Exercise instructions: Return all of the data below line for line without changing anything, and leave the pictures out of your answer.
____ Provided data
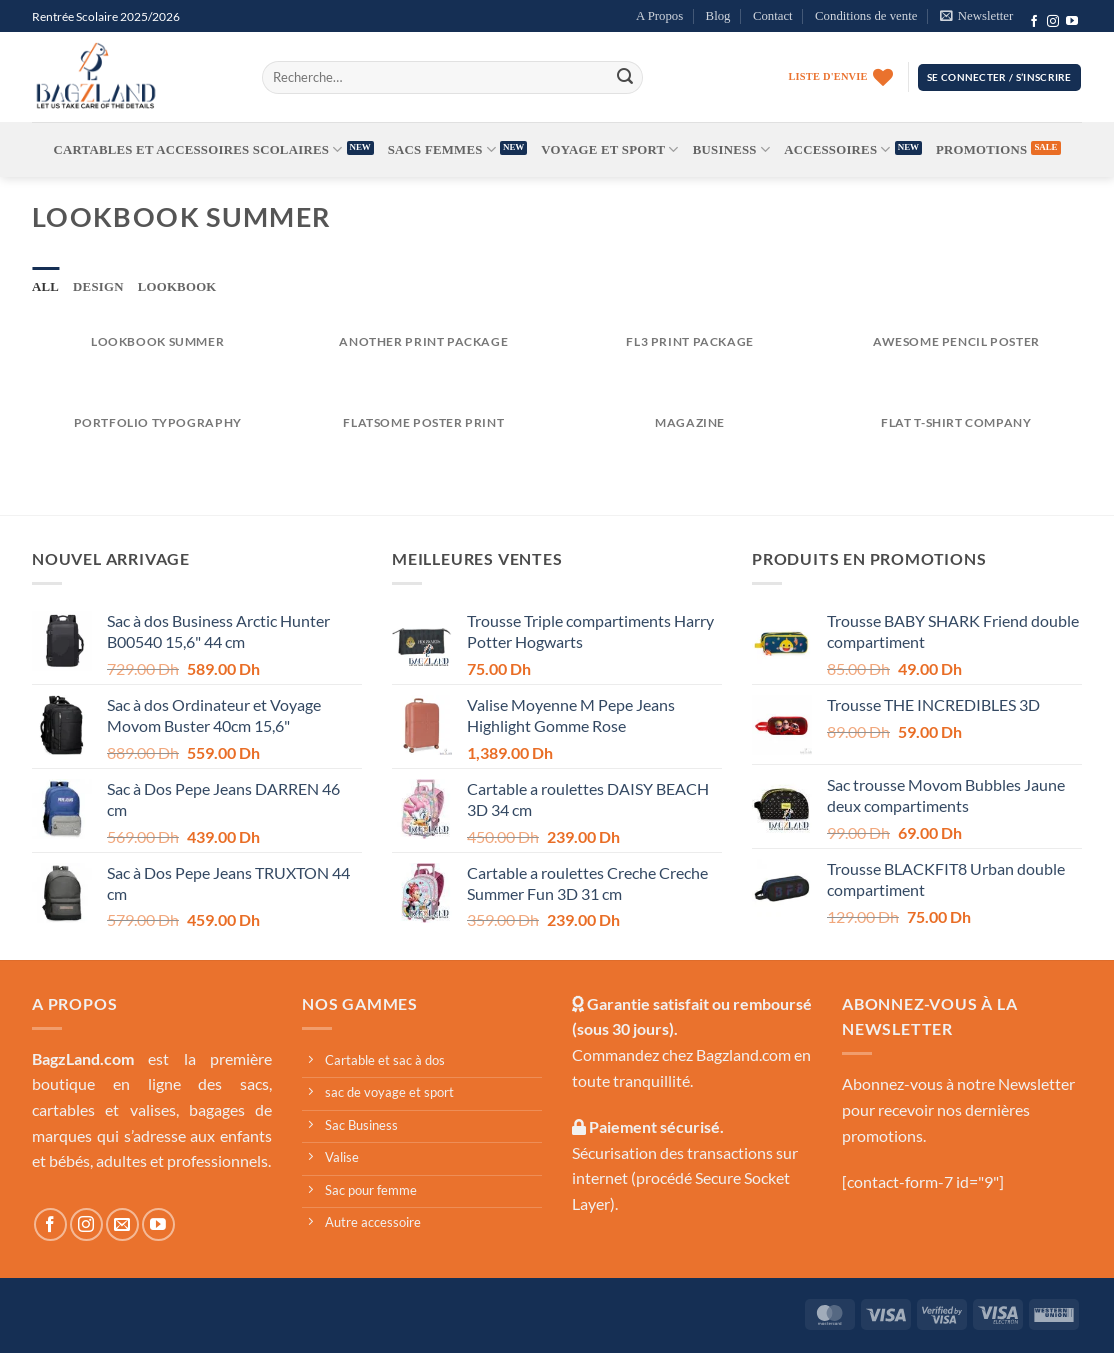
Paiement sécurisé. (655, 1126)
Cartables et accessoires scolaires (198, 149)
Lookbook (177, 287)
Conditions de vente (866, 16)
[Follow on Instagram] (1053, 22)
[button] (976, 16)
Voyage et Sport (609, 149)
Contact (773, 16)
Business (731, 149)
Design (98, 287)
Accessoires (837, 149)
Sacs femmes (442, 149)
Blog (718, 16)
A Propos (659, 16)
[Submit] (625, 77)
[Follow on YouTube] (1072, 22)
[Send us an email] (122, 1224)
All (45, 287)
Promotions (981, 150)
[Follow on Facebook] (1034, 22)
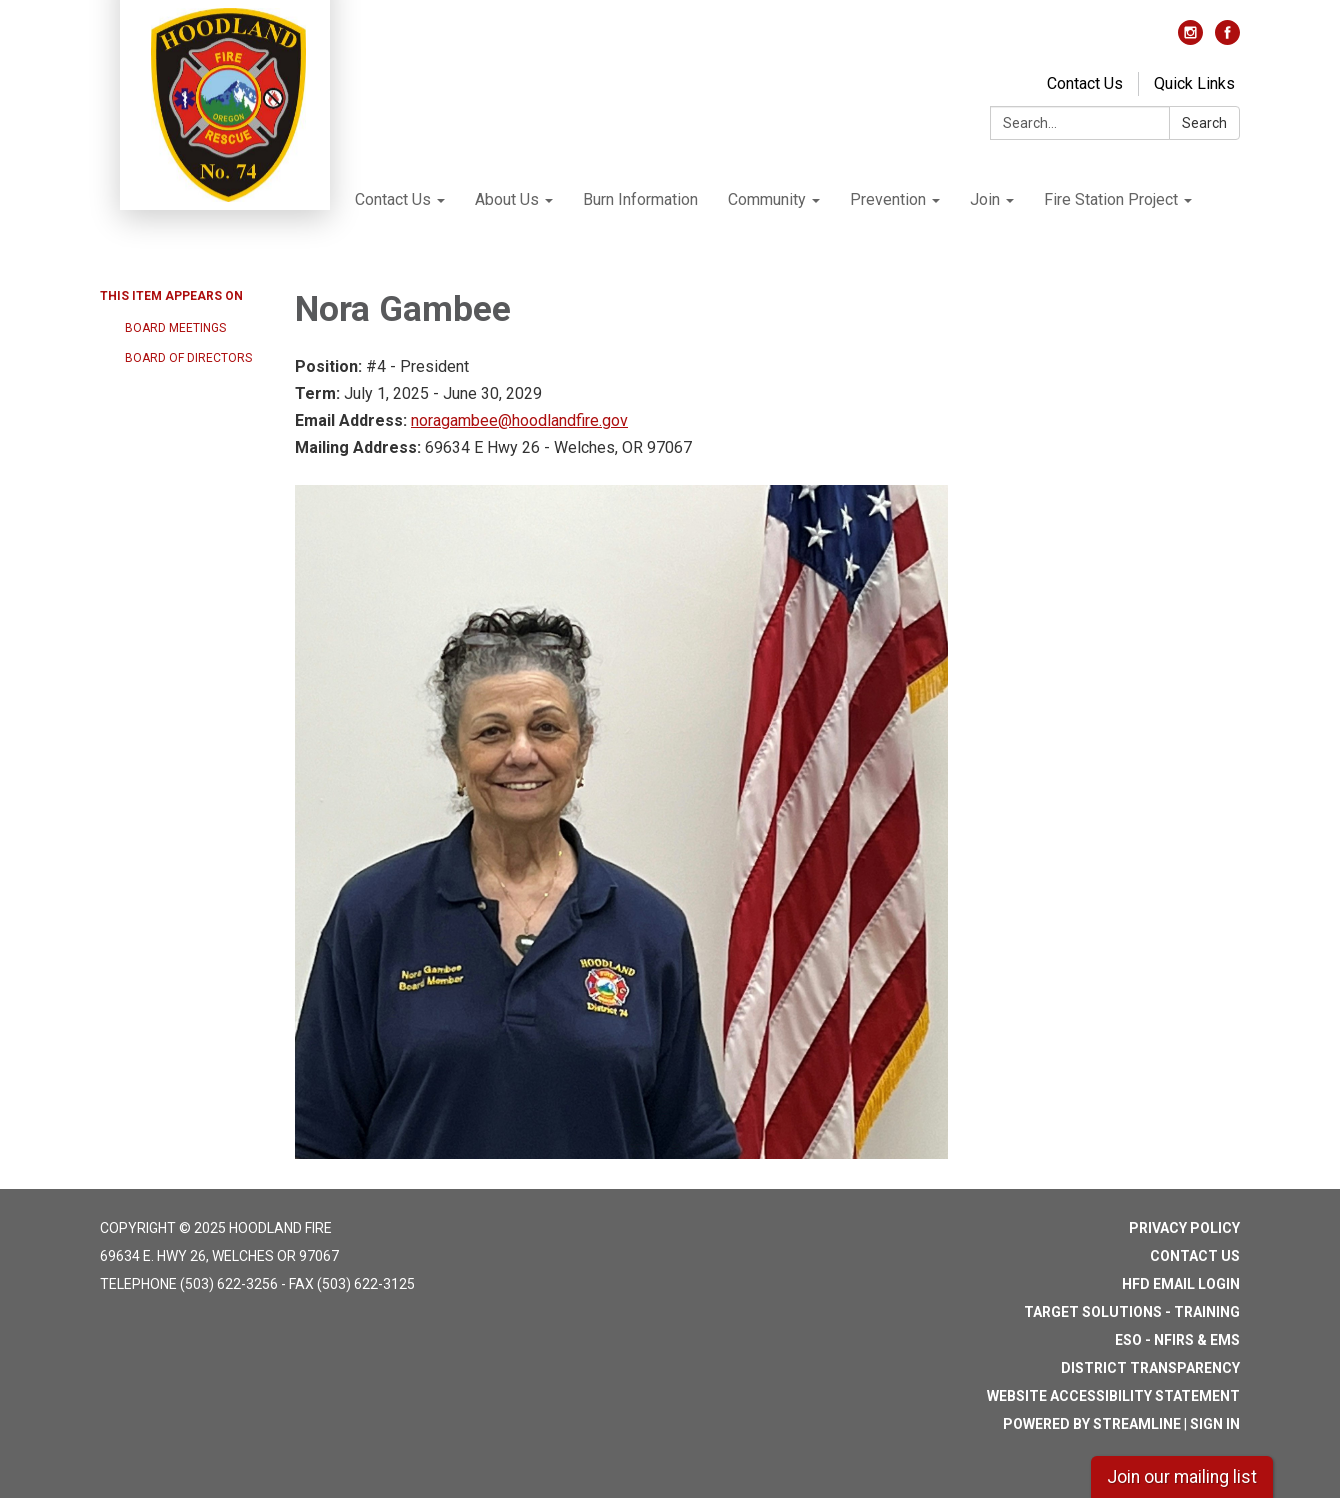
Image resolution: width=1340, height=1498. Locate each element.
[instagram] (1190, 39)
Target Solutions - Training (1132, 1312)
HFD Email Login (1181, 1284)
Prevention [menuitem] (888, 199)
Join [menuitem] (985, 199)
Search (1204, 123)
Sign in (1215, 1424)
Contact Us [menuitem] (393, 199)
________
Result of the exercise:
Paiement sécurisé. (655, 1126)
Cartables et accessoires scolaires (198, 149)
Lookbook (177, 287)
Conditions de vente (866, 16)
[Follow on Instagram] (1053, 22)
[button] (976, 16)
Voyage et Sport (609, 149)
Contact (773, 16)
Business (731, 149)
Design (98, 287)
Accessoires (837, 149)
Sacs femmes (442, 149)
Blog (718, 16)
A Propos (659, 16)
[Submit] (625, 77)
[Follow on YouTube] (1072, 22)
[Send us an email] (122, 1224)
All (45, 287)
Promotions (981, 150)
[Follow on Facebook] (1034, 22)
Image resolution: width=1340, height=1498. Locate each element.
[instagram] (1190, 39)
Target Solutions - Training (1132, 1312)
HFD Email Login (1181, 1284)
Prevention [menuitem] (888, 199)
Join [menuitem] (985, 199)
Search (1204, 123)
Sign in (1215, 1424)
Contact Us [menuitem] (393, 199)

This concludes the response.